=== WHAT YOU SHOULD DO ===
Retype the records below word for word and omit any image.

=== DATA SHOWN ===
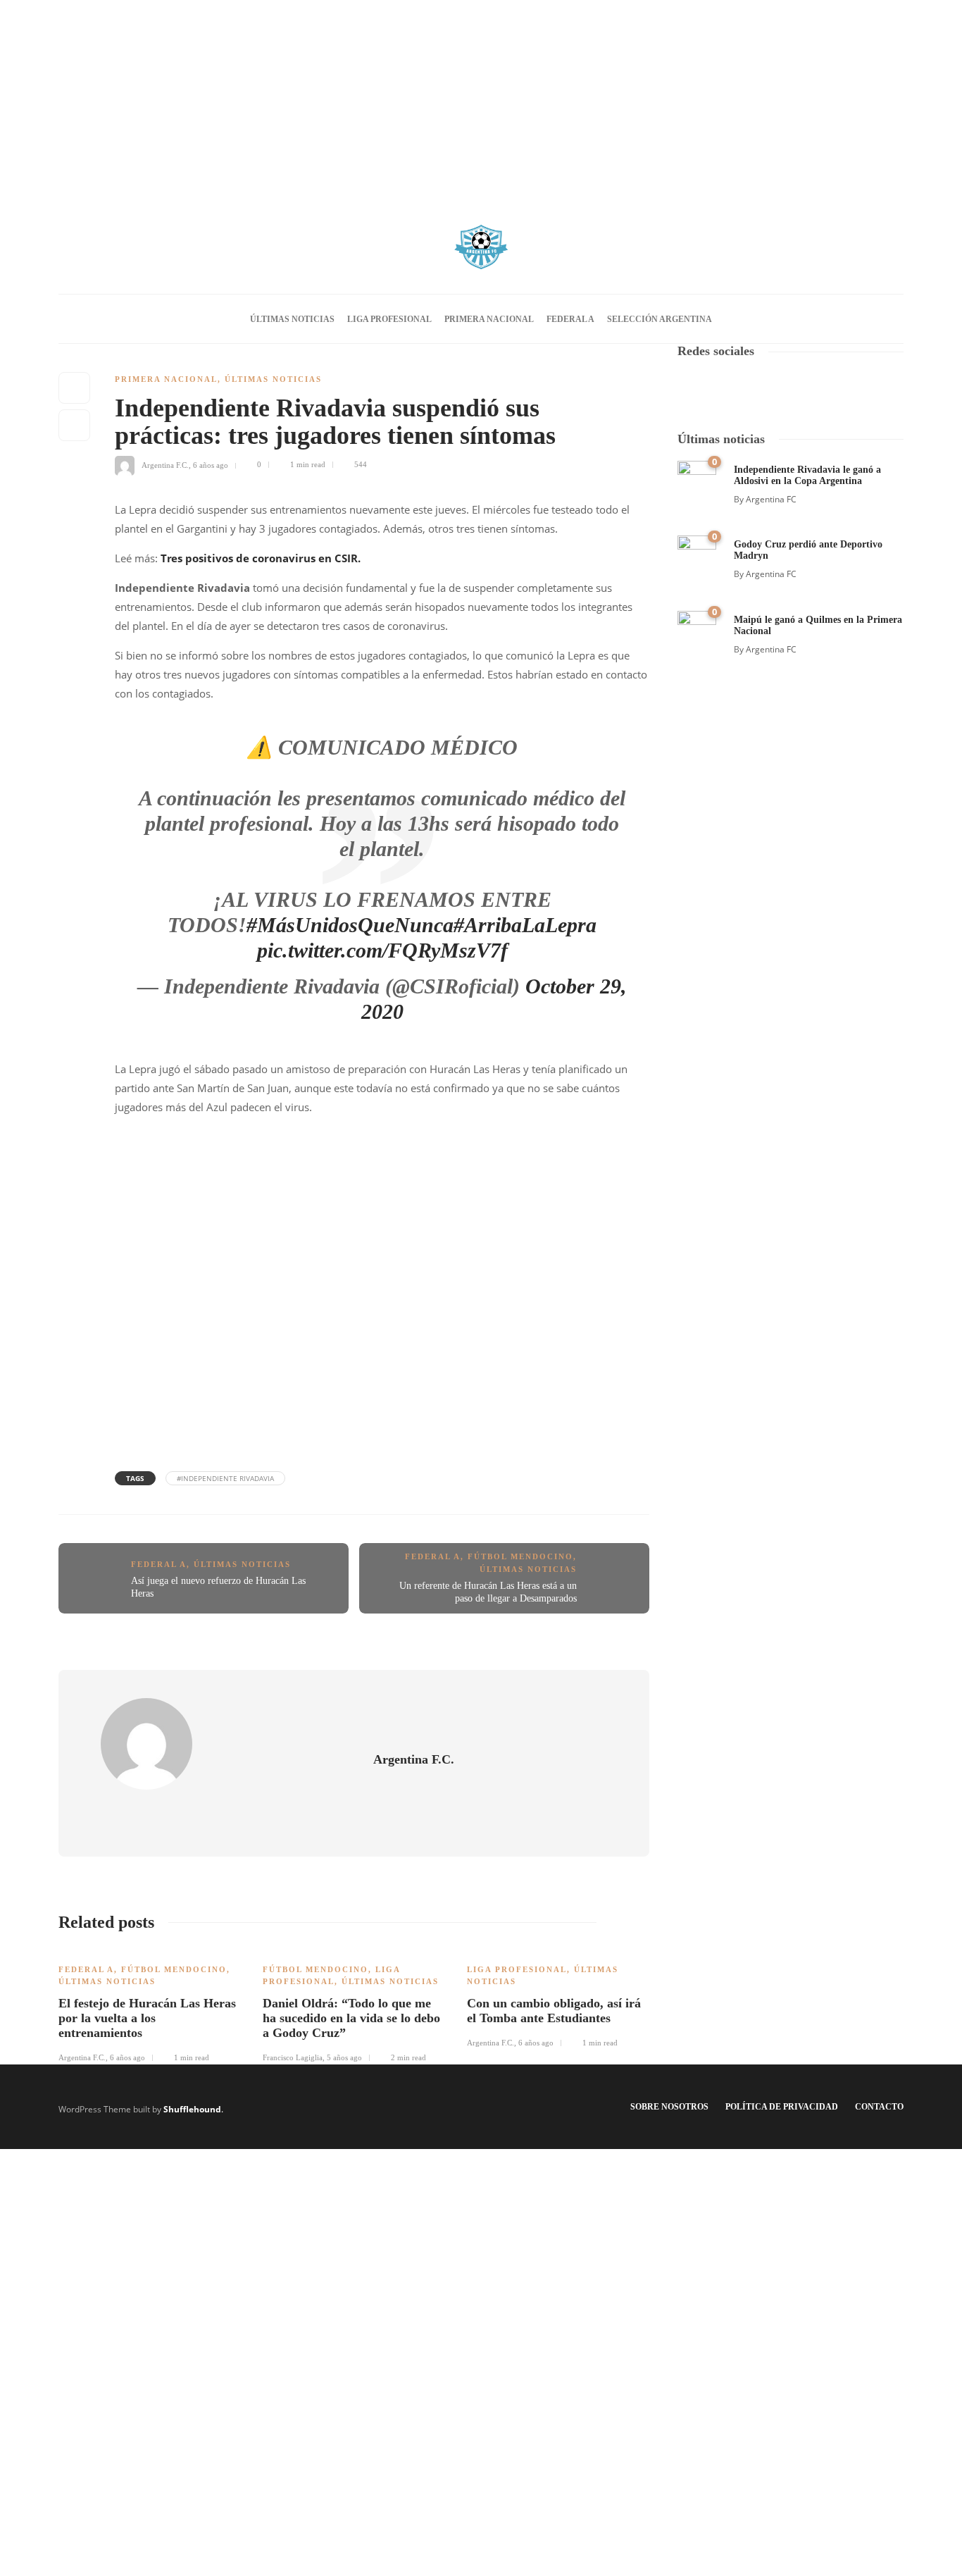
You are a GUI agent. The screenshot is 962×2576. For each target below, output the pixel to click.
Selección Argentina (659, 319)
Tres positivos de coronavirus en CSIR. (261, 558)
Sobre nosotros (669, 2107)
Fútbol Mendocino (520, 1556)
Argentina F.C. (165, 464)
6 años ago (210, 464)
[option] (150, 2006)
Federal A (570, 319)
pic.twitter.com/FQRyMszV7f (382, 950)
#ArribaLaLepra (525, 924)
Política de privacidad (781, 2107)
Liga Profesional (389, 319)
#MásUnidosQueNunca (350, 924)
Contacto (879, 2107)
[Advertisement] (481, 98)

=== RESULT OF THIS TASK ===
You are a GUI agent. The screenshot is 962×2576. For each target below, output the pixel to click.
Selección Argentina (659, 319)
Tres positivos de coronavirus en CSIR. (261, 558)
Sobre nosotros (669, 2107)
Fútbol Mendocino (520, 1556)
Argentina F.C. (165, 464)
6 años ago (210, 464)
[option] (150, 2006)
Federal A (570, 319)
pic.twitter.com/FQRyMszV7f (382, 950)
#ArribaLaLepra (525, 924)
Política de privacidad (781, 2107)
Liga Profesional (389, 319)
#MásUnidosQueNunca (350, 924)
Contacto (879, 2107)
[Advertisement] (481, 98)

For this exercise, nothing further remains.